Three research priorities follow from the proposed vascular phenotype concept:

Epidemiology and phenotype definition

Because pulmonary involvement after high-voltage electrical injury is rare and clinically heterogeneous, prospective registries may be the most realistic first step beyond isolated case reports. These registries should capture serial gas-exchange data, ventilatory mechanics, echocardiographic findings, candidate endothelial and microthrombotic biomarkers, and clinical outcomes.

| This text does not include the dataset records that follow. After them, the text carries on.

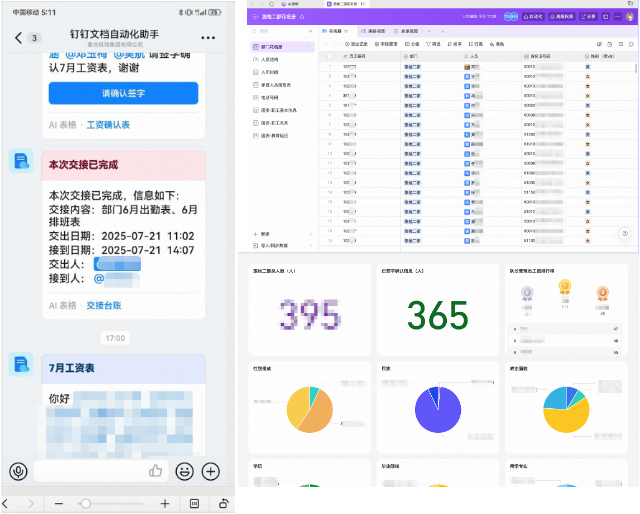
Task: Open the emoji smiley picker
Action: pyautogui.click(x=182, y=470)
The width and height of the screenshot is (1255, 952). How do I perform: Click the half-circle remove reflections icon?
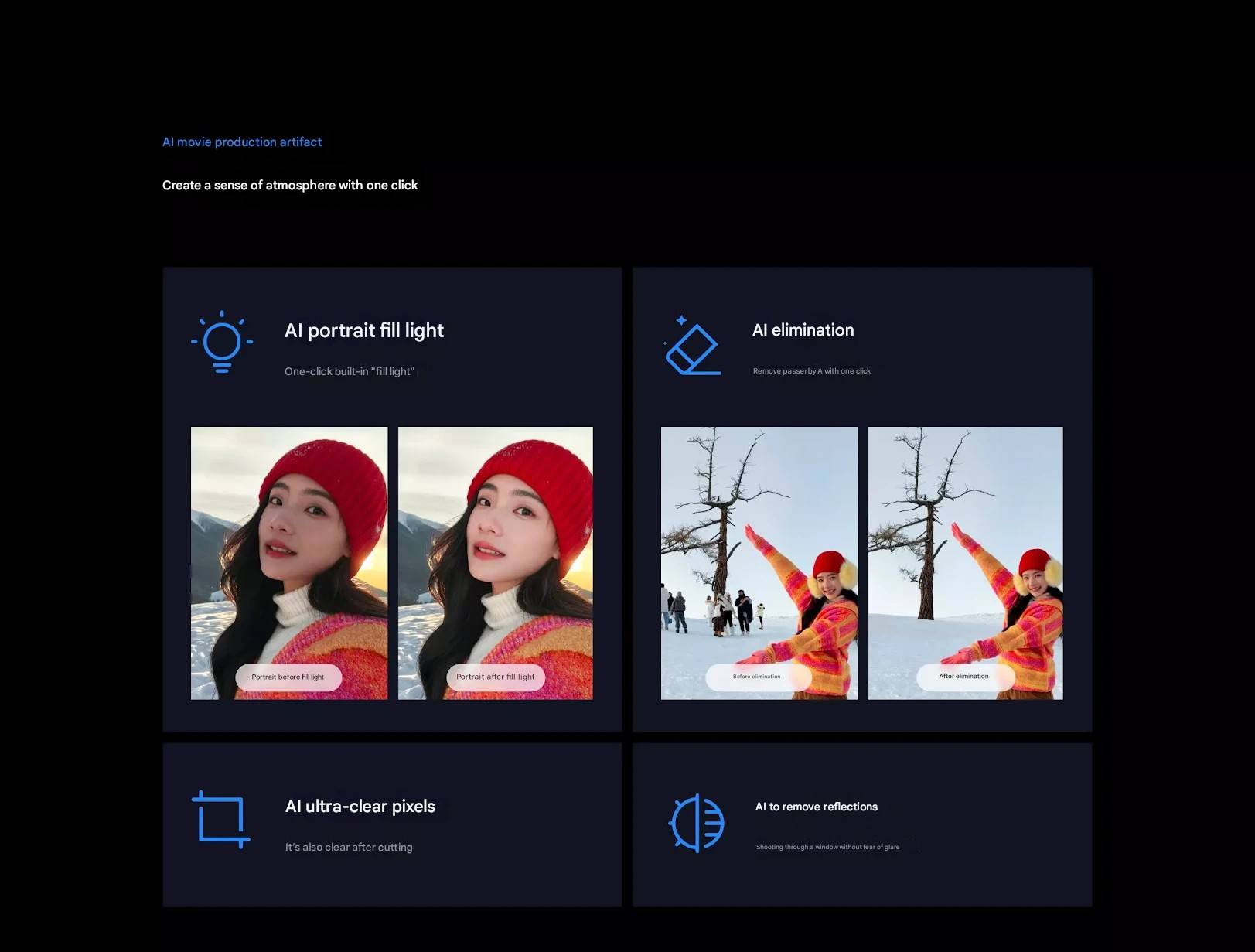[x=696, y=823]
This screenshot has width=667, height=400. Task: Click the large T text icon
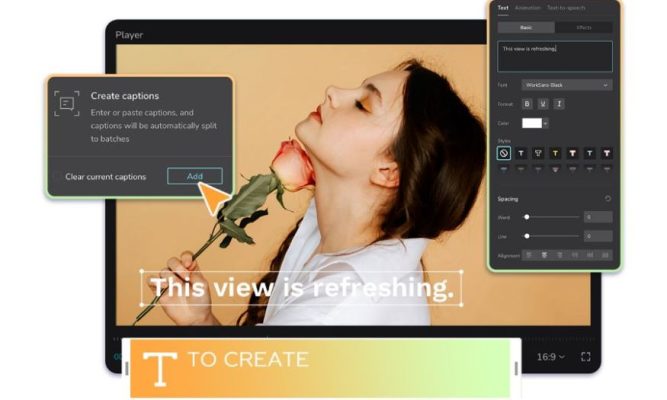pos(160,370)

A structured approach of this kind would help estimate the incidence of this phenotype, describe its clinical course over time, and determine whether reproducible clinical and biological criteria can be established [7,14–16,30–32].

Biomarkers of endothelial injury and microthrombosis

The ARDS literature supports the relevance of endothelial injury markers as both prognostic and mechanistic signals [14,15]. In electrical trauma–associated lung injury, targeted biomarker panels could help identify patients in whom vascular and microvascular mechanisms are more likely to dominate the clinical picture.

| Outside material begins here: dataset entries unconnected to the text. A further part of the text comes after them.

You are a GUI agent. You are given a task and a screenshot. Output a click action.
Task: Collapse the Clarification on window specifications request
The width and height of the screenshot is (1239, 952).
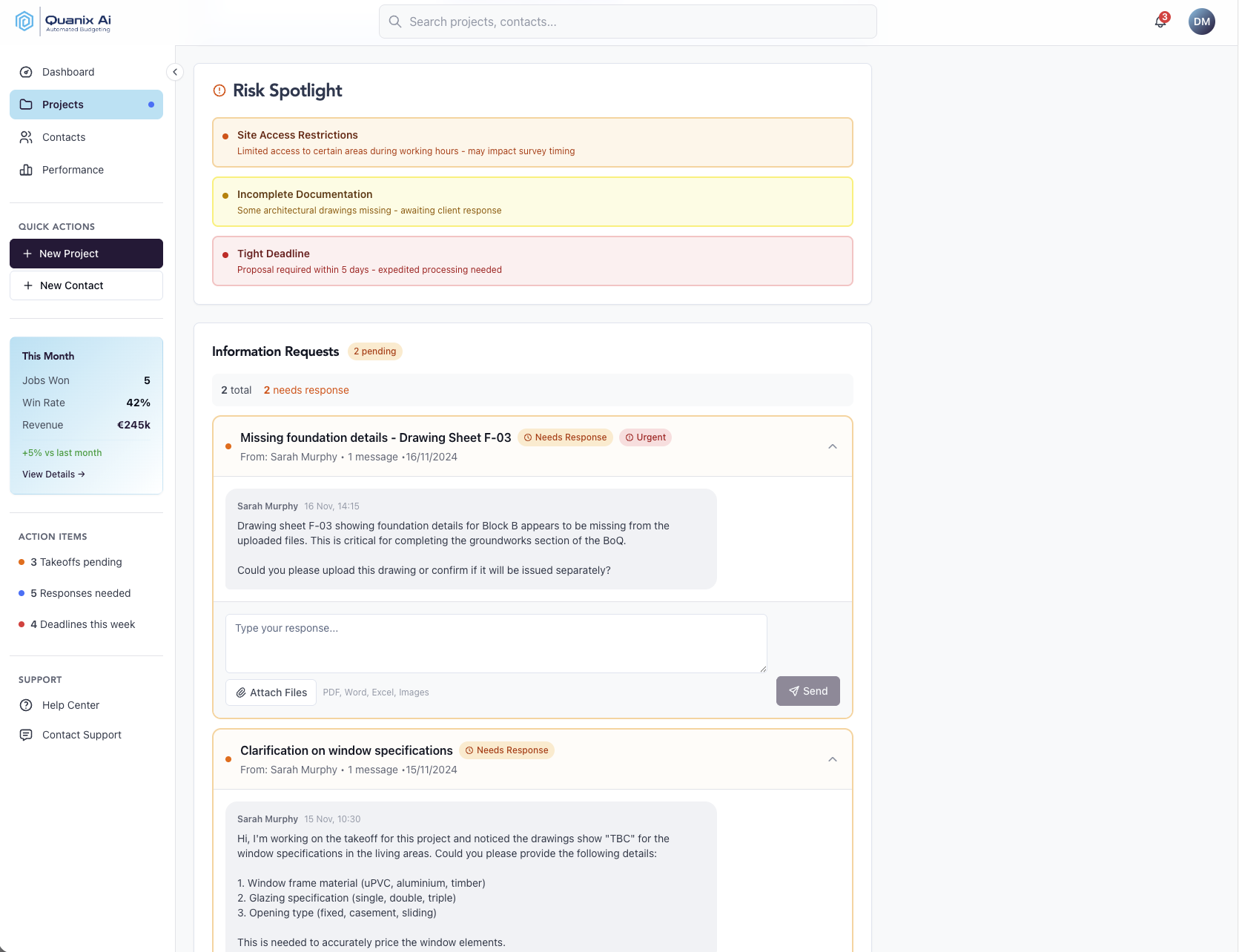[832, 759]
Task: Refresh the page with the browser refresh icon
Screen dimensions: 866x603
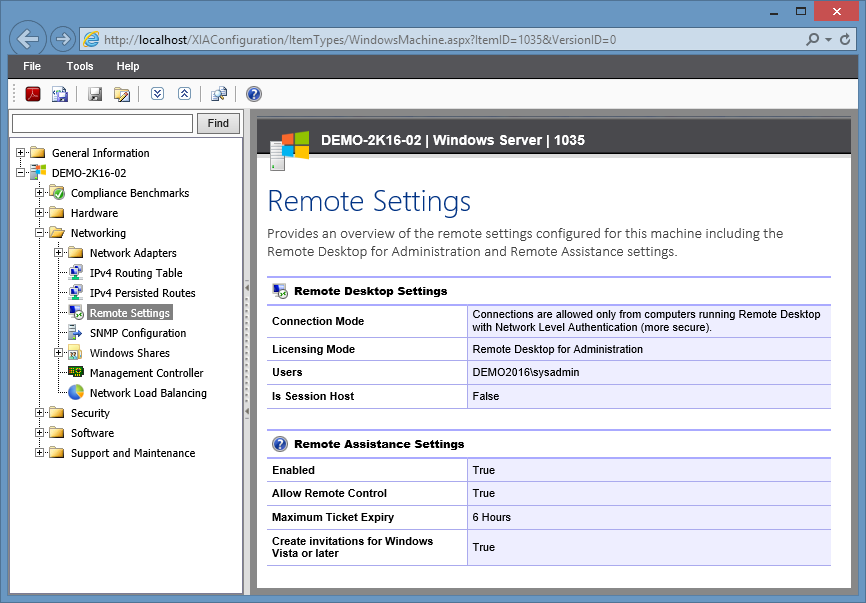Action: [843, 37]
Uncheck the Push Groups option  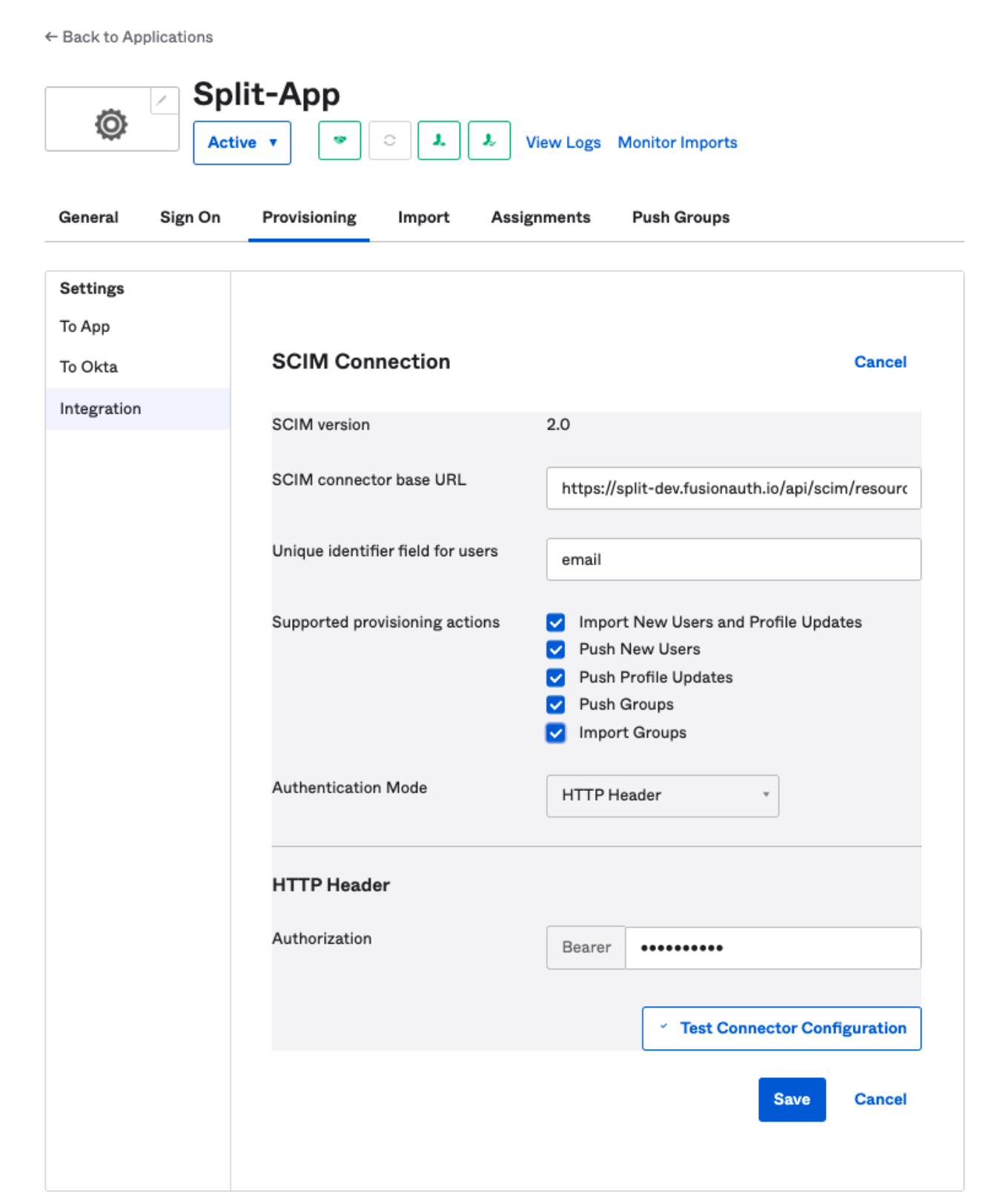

Treatment-responsive subgroups

Given the rarity of pulmonary vascular injury after electrical trauma, conventional randomized trials are unlikely to be feasible in the near future. A more practical strategy would be to develop structured observational studies that look for clinically meaningful patterns of treatment response. Future studies could evaluate whether early hemodynamic assessment, objective improvement after inhaled pulmonary vasodilators, or timely referral for VV-ECMO is associated with better oxygenation trajectories, shorter duration of mechanical ventilation, or improved survival. Rather than assuming benefit, this approach would help define whether a reproducible subgroup of patients responds to vascular-targeted supportive care [16,26,33].

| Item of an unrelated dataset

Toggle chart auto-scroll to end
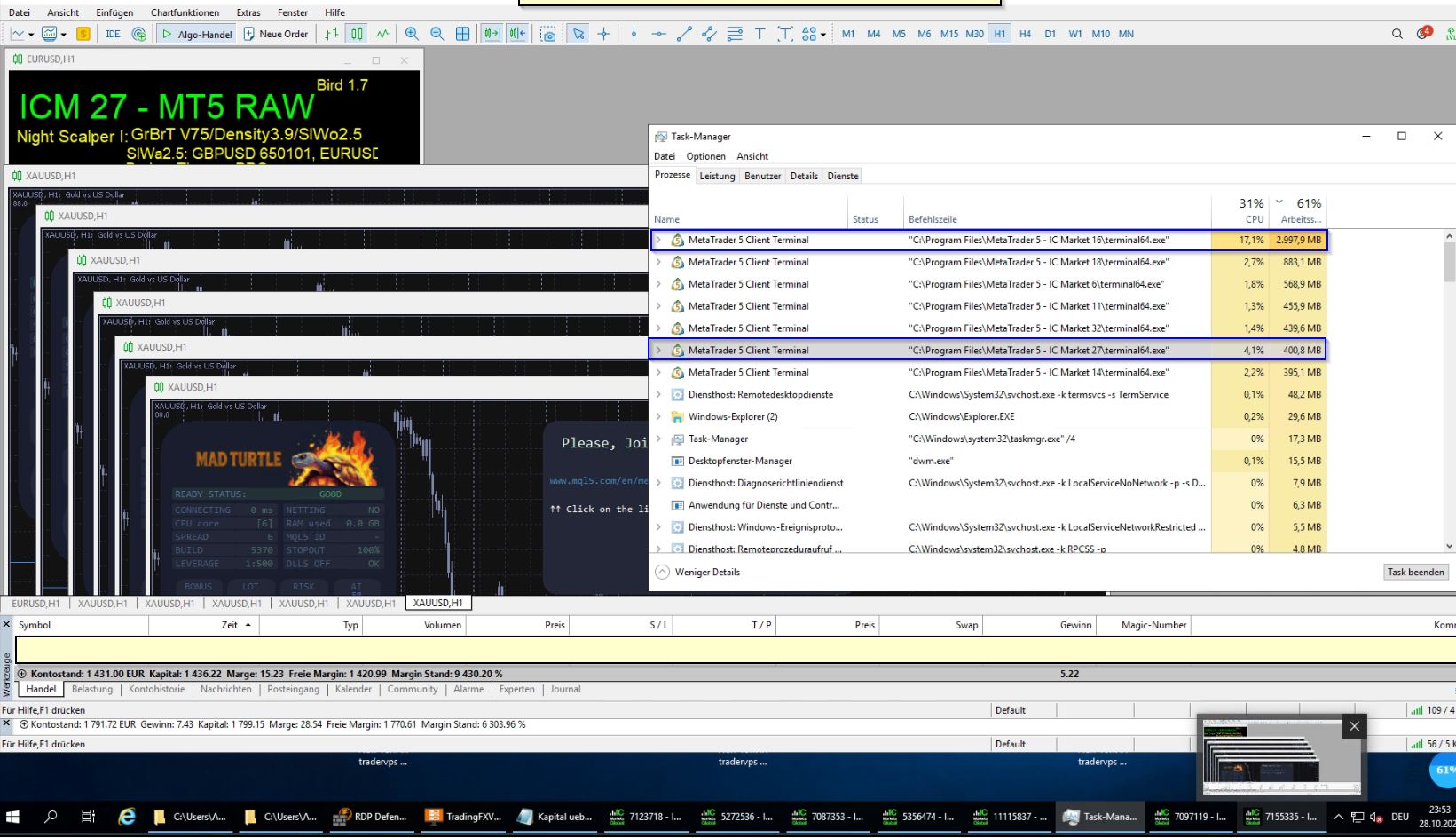 tap(491, 34)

Figure 2 presents a clinical framework for recognizing a proposed vascular-dominant phenotype of acute lung injury after electrical trauma. It highlights severe hypoxemia out of proportion to imaging findings, early assessment of pulmonary pressures and ventricular function, contextual interpretation of distal subsegmental pulmonary embolism, time-limited use of inhaled pulmonary vasodilators as physiologic probes, and early referral for extracorporeal support when hypoxemia remains refractory despite optimized conventional management. The framework is informed by case-based reports of pulmonary injury after electrical trauma [1–7], post-cardiac arrest and pulmonary embolism literature [17–22], ARDS supportive-care recommendations [23–27], and extracorporeal support guidance [29,33].

Conclusion

Electrical trauma may, in selected cases, be associated with a pulmonary vascular pattern of acute lung injury. In this proposed phenotype, electroporation-related endothelial injury, maladaptive pulmonary vasoconstriction, and microvascular thrombosis could contribute to severe V/Q maldistribution and pulmonary hypertension, even when parenchymal abnormalities on imaging are limited. Recognizing this possibility is clinically relevant because it encourages clinicians to look beyond a purely alveolar model of injury, avoid premature anchoring on incidental distal SSPE, and consider early echocardiographic and hemodynamic assessment when the severity of hypoxemia is not explained by imaging alone. From a therapeutic standpoint, this framework does not replace conventional ARDS management, but it may help guide escalation when hypoxemia remains refractory. In carefully selected patients, time-limited trials of inhaled pulmonary vasodilators may serve as physiologic probes, and early referral for extracorporeal support should be considered when conventional strategies fail. The current evidence remains limited and largely case-based. Nevertheless, the recurring mismatch between physiology and imaging, together with biologically plausible vascular mechanisms, supports broader clinical awareness and more systematic study of this potential phenotype.